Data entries
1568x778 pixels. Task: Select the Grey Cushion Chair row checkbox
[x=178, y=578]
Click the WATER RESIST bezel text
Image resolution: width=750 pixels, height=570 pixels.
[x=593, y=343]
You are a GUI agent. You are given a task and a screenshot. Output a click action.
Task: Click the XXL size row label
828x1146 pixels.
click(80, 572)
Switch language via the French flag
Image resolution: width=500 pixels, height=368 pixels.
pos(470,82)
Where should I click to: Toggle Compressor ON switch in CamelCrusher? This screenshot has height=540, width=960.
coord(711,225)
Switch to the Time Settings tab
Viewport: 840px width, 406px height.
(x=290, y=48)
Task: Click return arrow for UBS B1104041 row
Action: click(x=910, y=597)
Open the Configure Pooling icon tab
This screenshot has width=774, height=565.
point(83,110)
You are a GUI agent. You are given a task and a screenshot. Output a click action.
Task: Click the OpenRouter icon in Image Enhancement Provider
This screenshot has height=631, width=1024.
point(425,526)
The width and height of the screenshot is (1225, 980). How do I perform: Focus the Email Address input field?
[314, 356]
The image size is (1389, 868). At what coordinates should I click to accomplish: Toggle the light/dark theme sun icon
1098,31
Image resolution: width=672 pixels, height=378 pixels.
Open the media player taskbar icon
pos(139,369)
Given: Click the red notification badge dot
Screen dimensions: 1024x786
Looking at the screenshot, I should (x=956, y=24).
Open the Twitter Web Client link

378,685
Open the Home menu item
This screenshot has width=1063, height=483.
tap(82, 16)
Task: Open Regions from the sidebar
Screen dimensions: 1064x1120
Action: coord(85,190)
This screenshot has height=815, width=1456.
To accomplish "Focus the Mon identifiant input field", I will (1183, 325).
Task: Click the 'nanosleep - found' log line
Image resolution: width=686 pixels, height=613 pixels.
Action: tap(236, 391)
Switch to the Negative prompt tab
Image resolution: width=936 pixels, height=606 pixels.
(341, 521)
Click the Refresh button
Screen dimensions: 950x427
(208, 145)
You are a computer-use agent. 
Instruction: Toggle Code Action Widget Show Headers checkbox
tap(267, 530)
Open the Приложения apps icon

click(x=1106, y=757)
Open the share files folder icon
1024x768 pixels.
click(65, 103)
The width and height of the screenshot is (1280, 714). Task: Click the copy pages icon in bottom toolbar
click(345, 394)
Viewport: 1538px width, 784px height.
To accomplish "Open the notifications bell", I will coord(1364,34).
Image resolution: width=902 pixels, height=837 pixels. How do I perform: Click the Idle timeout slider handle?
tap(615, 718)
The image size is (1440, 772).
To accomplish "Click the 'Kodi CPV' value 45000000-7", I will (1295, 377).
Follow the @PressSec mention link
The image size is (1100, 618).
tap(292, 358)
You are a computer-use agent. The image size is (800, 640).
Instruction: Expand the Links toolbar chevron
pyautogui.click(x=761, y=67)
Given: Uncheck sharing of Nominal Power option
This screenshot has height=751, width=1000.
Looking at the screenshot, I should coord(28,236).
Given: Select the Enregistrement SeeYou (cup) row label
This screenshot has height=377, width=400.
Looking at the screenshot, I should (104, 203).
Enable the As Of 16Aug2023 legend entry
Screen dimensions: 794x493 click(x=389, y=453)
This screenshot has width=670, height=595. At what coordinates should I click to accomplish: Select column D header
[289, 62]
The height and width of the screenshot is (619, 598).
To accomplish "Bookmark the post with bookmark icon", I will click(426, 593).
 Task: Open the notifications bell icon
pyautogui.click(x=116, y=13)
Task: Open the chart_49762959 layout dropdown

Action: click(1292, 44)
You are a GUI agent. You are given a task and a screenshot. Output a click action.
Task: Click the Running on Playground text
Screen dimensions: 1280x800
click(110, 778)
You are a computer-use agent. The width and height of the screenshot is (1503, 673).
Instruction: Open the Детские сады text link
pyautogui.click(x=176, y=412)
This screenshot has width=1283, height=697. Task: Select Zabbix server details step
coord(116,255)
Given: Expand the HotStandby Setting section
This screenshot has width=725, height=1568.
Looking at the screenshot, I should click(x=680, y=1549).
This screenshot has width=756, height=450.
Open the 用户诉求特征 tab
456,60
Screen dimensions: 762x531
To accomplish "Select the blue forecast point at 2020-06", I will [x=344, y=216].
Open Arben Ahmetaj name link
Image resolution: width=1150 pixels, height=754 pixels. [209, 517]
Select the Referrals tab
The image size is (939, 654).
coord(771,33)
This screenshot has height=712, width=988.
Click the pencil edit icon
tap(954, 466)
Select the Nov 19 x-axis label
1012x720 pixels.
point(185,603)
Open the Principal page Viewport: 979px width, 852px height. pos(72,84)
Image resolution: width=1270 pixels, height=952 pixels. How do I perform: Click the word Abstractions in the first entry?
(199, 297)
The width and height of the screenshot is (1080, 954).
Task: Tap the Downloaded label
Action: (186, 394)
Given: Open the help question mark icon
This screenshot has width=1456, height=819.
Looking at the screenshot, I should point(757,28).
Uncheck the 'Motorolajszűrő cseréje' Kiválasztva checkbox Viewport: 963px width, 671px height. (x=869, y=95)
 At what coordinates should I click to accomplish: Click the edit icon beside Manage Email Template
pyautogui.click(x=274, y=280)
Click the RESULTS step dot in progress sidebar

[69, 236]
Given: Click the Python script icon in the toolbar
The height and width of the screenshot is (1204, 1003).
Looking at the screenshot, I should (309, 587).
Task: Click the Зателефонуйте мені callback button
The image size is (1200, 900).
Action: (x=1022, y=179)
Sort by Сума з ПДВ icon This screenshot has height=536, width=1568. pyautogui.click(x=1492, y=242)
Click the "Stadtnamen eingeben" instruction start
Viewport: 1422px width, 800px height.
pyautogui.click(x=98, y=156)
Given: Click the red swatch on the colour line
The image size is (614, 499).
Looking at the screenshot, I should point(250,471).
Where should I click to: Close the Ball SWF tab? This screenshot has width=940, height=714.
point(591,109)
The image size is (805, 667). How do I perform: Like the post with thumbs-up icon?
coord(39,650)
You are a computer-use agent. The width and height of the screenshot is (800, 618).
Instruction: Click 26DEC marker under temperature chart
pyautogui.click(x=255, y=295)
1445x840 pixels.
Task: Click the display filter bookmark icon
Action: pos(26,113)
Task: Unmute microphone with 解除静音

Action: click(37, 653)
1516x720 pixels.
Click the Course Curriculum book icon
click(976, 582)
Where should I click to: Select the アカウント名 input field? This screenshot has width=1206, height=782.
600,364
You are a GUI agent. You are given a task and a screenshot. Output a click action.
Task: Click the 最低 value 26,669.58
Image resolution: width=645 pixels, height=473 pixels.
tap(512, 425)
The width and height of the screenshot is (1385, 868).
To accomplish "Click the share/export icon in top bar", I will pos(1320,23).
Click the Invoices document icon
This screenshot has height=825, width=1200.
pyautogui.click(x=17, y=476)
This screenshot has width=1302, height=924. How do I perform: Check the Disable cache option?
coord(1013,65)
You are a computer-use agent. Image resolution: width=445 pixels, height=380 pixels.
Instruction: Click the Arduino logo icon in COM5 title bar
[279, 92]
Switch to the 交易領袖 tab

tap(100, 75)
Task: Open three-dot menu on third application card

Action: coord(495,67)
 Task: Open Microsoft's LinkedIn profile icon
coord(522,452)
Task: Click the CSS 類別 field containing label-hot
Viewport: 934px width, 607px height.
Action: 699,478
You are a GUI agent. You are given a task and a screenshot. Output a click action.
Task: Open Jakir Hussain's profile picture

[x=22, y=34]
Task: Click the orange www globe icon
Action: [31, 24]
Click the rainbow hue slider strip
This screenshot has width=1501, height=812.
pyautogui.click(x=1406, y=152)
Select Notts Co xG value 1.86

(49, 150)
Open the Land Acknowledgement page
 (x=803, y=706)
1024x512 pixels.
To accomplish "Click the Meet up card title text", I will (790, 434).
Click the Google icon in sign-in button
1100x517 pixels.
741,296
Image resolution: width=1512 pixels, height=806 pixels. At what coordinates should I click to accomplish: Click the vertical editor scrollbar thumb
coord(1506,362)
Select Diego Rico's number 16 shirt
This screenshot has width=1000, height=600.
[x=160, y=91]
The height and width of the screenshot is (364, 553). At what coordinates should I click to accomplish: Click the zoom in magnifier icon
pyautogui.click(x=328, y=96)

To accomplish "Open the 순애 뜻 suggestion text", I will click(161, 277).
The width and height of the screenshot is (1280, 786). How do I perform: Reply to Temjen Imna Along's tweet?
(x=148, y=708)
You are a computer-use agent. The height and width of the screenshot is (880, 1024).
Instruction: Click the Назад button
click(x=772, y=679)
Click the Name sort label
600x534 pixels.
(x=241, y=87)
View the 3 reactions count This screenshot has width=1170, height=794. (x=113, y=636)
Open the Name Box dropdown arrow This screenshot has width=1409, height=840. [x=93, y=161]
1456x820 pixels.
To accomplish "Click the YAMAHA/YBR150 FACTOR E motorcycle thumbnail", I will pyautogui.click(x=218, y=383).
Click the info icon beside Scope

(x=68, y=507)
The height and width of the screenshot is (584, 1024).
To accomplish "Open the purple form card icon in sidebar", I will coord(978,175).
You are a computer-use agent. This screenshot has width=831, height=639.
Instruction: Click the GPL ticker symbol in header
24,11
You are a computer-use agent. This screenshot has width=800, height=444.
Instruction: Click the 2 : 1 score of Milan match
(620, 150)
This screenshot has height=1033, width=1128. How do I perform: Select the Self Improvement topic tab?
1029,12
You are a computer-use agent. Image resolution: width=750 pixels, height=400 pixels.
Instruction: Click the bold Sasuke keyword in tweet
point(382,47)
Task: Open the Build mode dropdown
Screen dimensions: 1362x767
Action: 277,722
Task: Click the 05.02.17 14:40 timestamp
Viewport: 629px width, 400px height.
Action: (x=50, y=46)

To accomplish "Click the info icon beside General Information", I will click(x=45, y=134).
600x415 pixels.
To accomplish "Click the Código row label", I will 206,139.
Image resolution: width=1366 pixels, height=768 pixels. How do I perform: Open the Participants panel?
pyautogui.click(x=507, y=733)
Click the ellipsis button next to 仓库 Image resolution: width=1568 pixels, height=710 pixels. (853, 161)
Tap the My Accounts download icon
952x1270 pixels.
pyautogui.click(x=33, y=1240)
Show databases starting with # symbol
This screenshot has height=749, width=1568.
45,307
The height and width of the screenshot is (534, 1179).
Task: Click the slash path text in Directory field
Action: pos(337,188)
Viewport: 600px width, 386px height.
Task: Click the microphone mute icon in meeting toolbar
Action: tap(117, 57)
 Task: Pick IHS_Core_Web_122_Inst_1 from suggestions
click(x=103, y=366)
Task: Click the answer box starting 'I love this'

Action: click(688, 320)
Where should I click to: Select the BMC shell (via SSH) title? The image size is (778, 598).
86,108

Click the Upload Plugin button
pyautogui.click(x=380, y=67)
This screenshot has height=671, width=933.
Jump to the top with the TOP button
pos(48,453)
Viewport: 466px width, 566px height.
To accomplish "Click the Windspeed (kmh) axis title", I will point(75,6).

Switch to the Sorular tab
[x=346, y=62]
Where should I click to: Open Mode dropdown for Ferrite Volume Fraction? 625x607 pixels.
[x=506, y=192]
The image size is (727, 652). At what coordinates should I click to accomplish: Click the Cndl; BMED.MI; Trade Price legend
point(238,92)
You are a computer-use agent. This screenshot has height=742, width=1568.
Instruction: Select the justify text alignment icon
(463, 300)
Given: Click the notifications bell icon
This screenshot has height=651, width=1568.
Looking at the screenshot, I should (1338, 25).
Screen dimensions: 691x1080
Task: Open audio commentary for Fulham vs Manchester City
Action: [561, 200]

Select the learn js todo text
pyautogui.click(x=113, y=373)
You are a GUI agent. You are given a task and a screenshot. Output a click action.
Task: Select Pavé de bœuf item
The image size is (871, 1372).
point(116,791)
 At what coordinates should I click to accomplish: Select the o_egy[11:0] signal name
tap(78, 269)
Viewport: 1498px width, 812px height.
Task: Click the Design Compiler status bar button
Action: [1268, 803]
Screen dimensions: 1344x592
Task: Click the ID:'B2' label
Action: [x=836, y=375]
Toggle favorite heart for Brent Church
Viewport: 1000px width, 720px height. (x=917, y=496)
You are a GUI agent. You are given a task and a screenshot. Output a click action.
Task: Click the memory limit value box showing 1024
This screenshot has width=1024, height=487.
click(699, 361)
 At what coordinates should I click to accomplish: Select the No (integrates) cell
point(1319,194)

* TO DO *
Each line in the records that carries "Uncheck" must be copied out.

* SOLUTION TO THE PROBLEM *
Given: Uncheck sharing of Nominal Power option
Uncheck the 'Motorolajszűrő cseréje' Kiválasztva checkbox Viewport: 963px width, 671px height. (x=869, y=95)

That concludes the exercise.